The students, from the Haley Pilot School in Roslindale, were finishing up their school year on that sunny day by taking trips in the four boats they built themselves.

“We used screws, drilled holes, all that stuff. We cut the pieces…It was a lot of work but it was fun,” Chaia McGruder-Jones, a Haley School student, told the Gazette. “It is awesome to go out on the water and enjoy the sun.”

The boat-building curriculum came to the school three years ago thanks to the small JP-based nonprofit Boston Family Boat Builders, run by JP resident John Rowse—known as “Captain John” to the youths.

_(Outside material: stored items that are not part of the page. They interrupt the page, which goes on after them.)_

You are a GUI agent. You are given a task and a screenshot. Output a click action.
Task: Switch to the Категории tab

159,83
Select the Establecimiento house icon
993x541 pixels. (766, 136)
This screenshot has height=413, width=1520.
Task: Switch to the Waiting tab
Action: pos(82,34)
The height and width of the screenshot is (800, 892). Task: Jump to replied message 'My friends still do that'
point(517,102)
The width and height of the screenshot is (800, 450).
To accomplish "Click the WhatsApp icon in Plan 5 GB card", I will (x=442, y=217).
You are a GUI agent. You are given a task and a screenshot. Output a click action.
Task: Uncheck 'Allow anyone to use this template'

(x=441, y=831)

“I taught in Boston Public Schools for six years, starting in 1999,” Rowse told the Gazette, “but I found the square-ness of the box was not my forte,” he said, referring to traditional classroom teaching.

‘         An experienced boat-builder, and a U.S. Coast Guard-licensed captain, “I saw an opportunity to augment what they were learning,” Rowse said. He founded Boston Family Boat Building in 2006.

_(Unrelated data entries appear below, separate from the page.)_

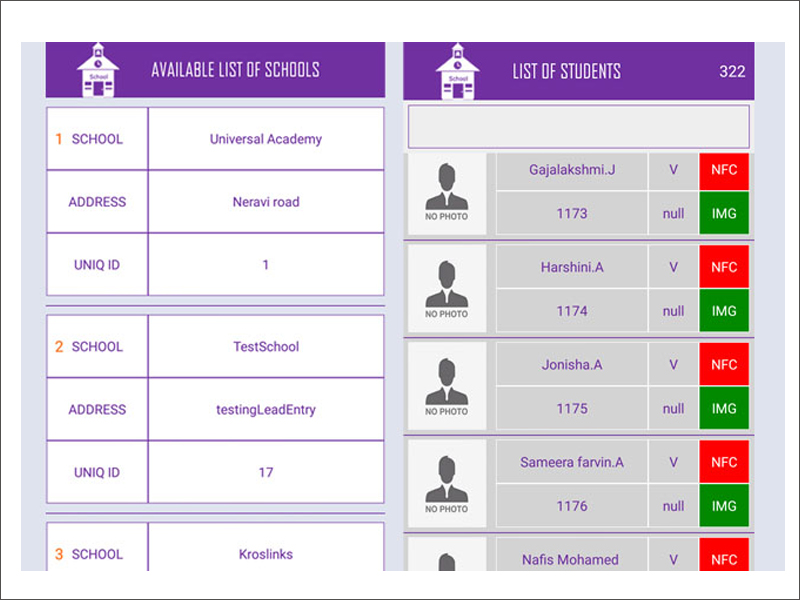The height and width of the screenshot is (600, 800).
Task: Select the TestSchool school entry
Action: coord(265,346)
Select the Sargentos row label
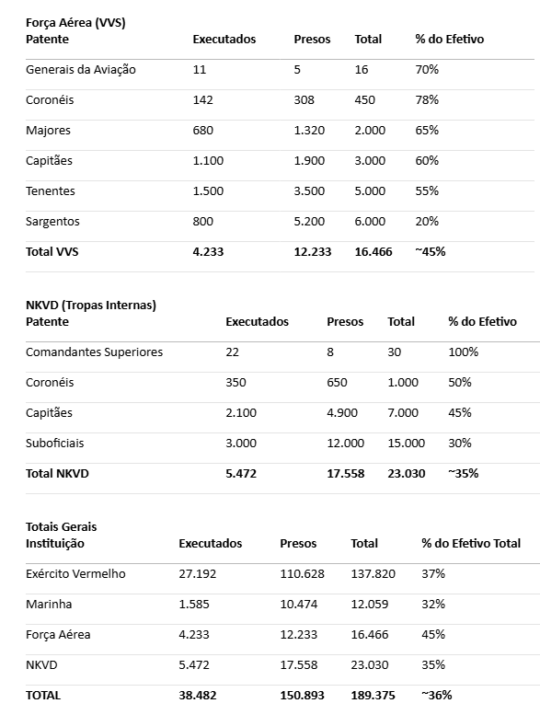540x715 pixels. [x=52, y=222]
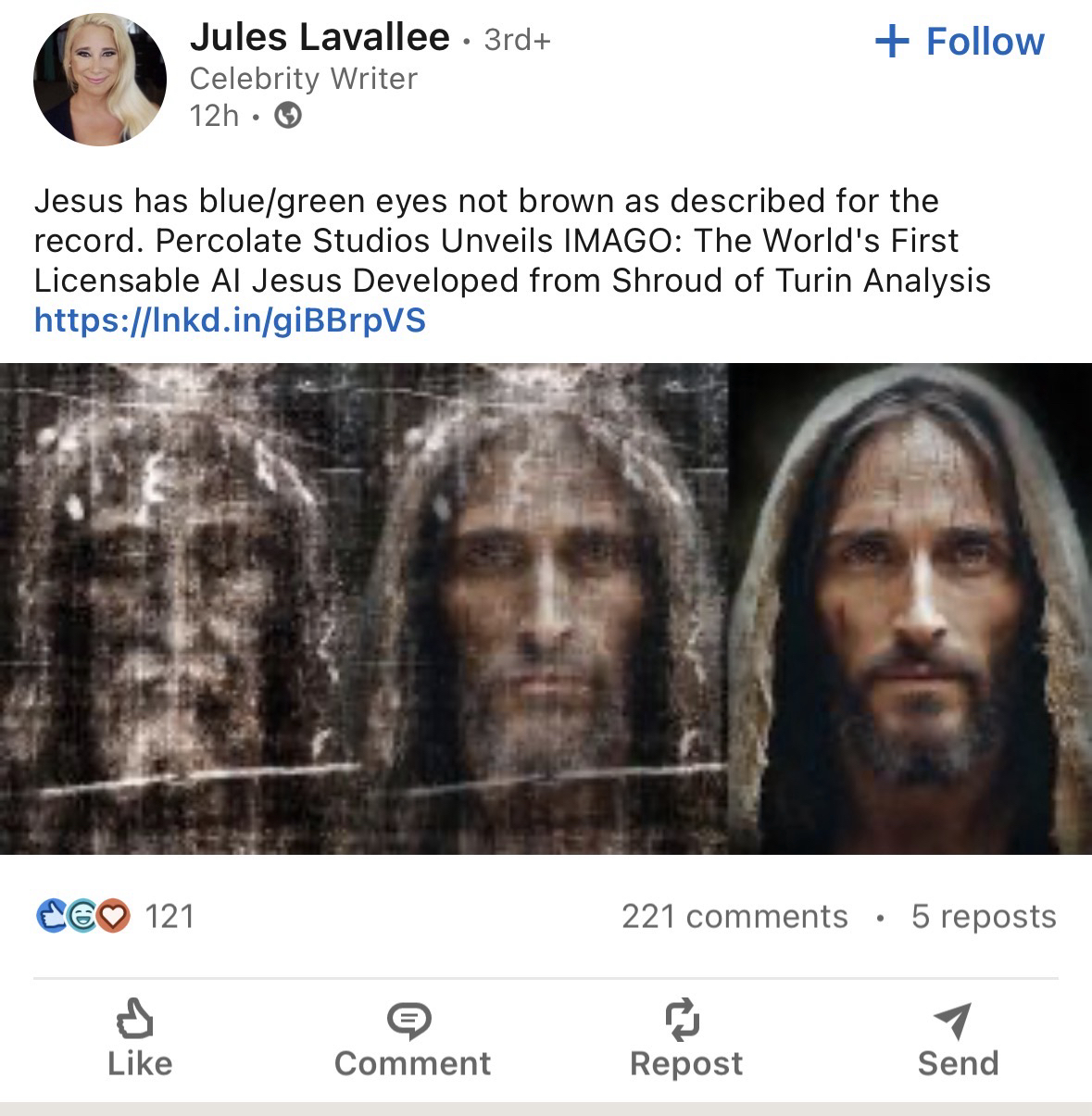This screenshot has width=1092, height=1116.
Task: View the 221 comments
Action: [x=734, y=916]
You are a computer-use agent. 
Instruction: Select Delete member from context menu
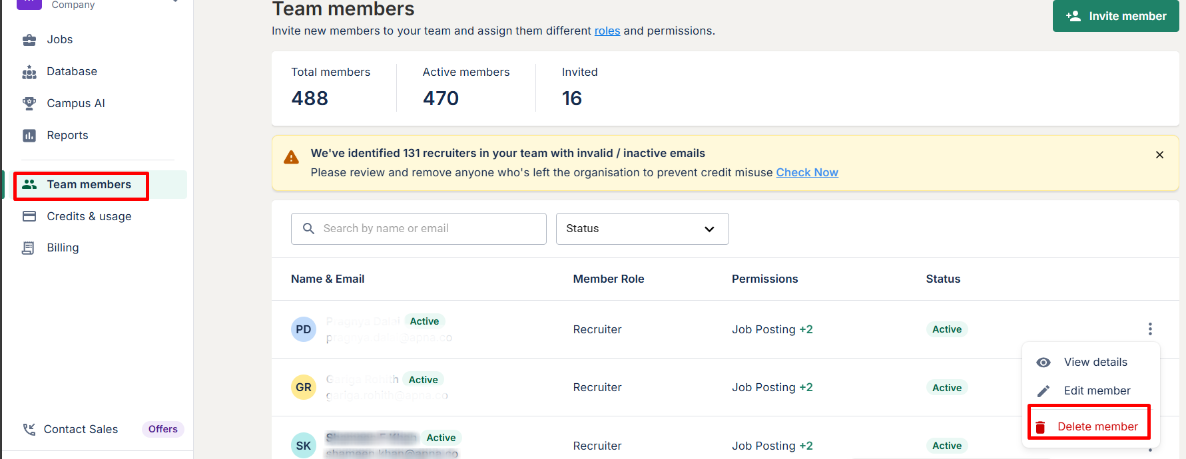[x=1097, y=427]
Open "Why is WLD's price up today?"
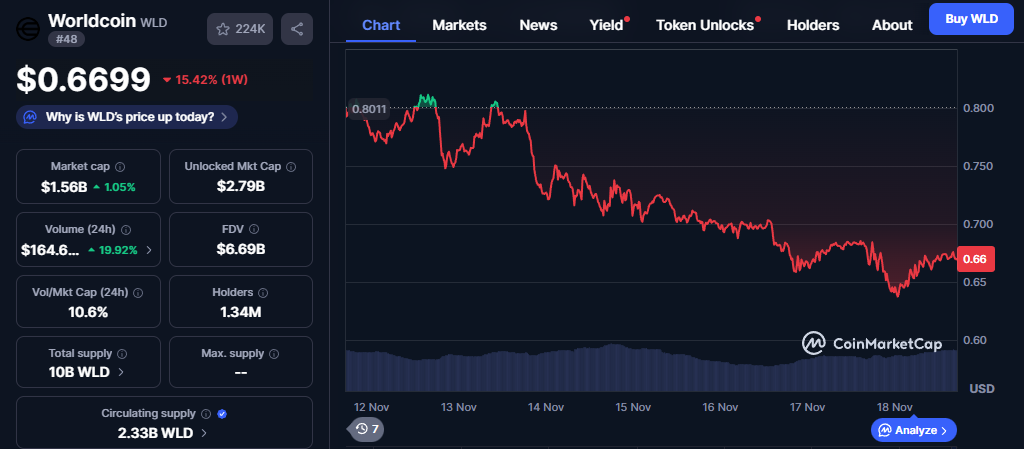Image resolution: width=1024 pixels, height=449 pixels. click(x=127, y=117)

“All the skills they had to employ building a boat from nothing to be on the water—it was an experience for our kids. I am really glad they had a chance to be a part of this,” Haley School teacher Monique Harris told the Gazette.

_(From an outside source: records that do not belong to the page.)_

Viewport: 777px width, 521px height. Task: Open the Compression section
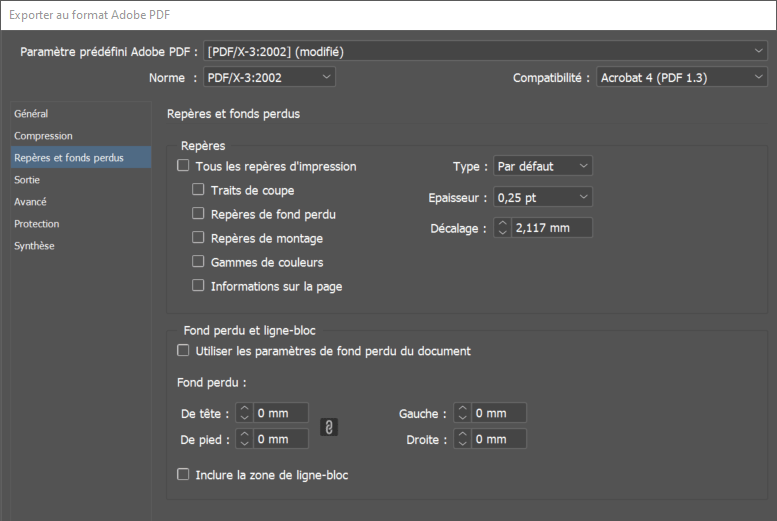pyautogui.click(x=43, y=136)
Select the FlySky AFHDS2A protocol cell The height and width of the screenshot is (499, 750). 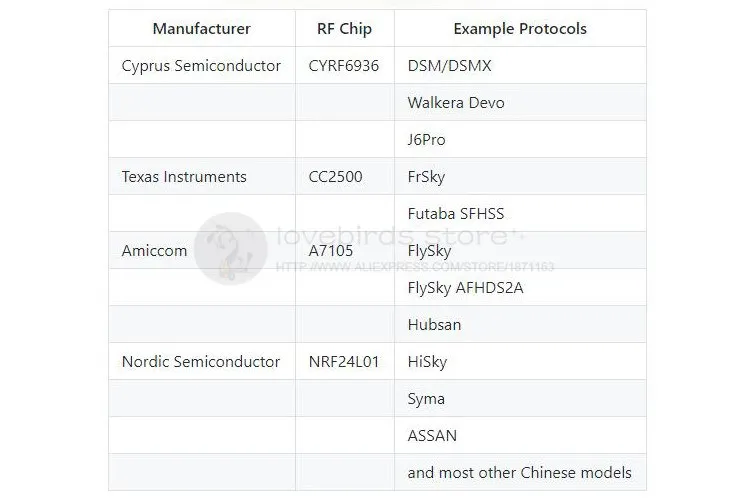520,287
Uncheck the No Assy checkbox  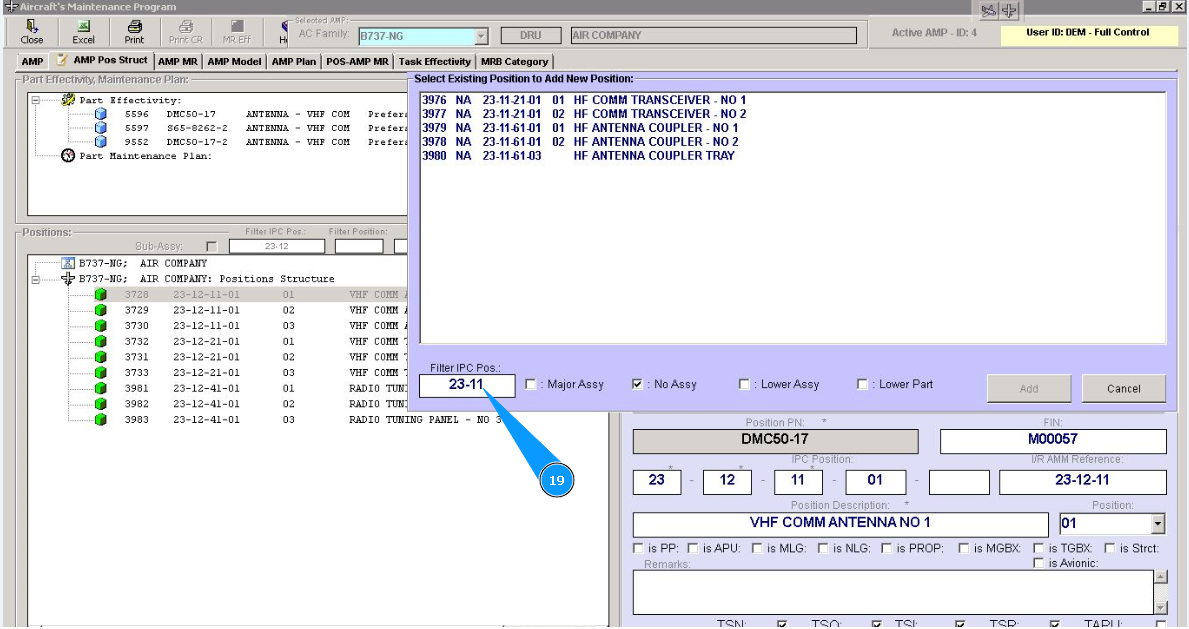[x=638, y=384]
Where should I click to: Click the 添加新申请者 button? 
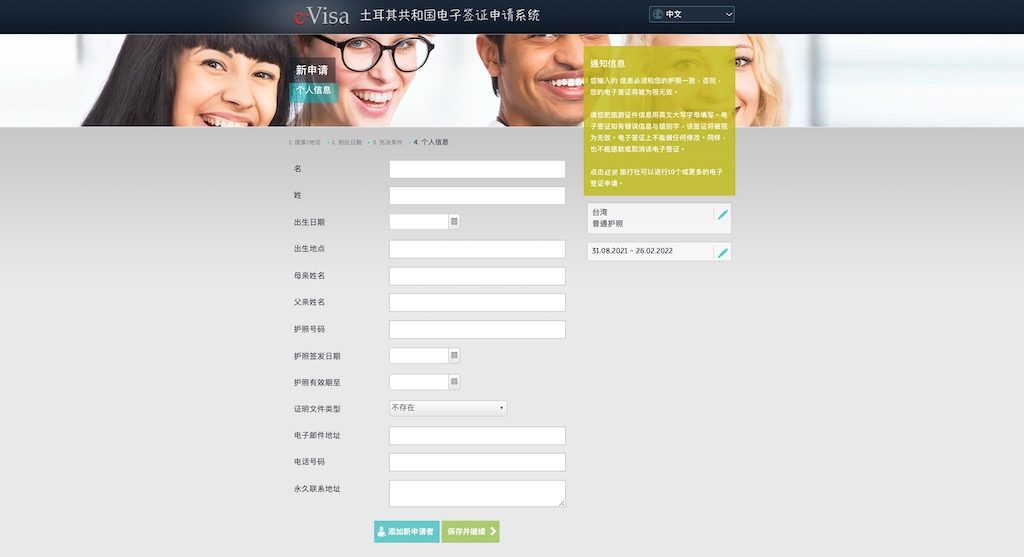pos(406,531)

“They get to see fractions come alive,” Haley School teacher Brian Flemming said.

The 12 trips the students made to the boat shop—this year located at the school, but normally at the Charlestown Navy Yard— throughout the course of the year almost certainly improve their MCAS scores, Rowse said.

“They are learning measuring, fractions—about inches yards and miles,” he said.

In the past, program participants have experienced a “bump” in their MCAs math scores, he said: “If you look in August,” when the scores come out, “You will find the data, I am sure.”

Next year, Rowse plans to incorporate more geometry into the curriculum, he said.

And, he said, Boston Family Boat Building’s curriculum includes more than just math. In the spring, the students interview “African-American descendents of people who were in the maritime industry,” Rowse said. “That involves reading, writing and looking at primary sources.”

The students learn to plot courses, follow compasses and navigate sailboats during fall boat trips to Spectacle Island in the fall.

The goal, Rowse said, is to give the minority urban youths “experiences that most middle and upper-middle class kids get…These kids are coming from a place where they don’t have a lot of resources or an experience base. People talk about the ‘achievement gap,’ but I think it’s more of an opportunity gap.”

Rowse ran the Haley School program and a much smaller week-long summer program on a budget of about $100,000 this year he said, mostly thanks to support from philanthropic foundations.

This year, that budget was supplemented somewhat because he was hired by Boston Public Schools at an entry-level teachers salary to run the program, he said. He was laid off from that position at the end of the school year, but he said he is hopeful he will be rehired.

Regardless, he said, he is confident the program will stay afloat.

The rowboats will, as well. The four new rowboats, and a few of the eight that Haley School students built last year, will be available for rental all summer at Jamaica Pond. The students are given free passes to go rowing all summer.

Boats from past years are sold to help fund the program, at about $1,500 a piece, Rowse said.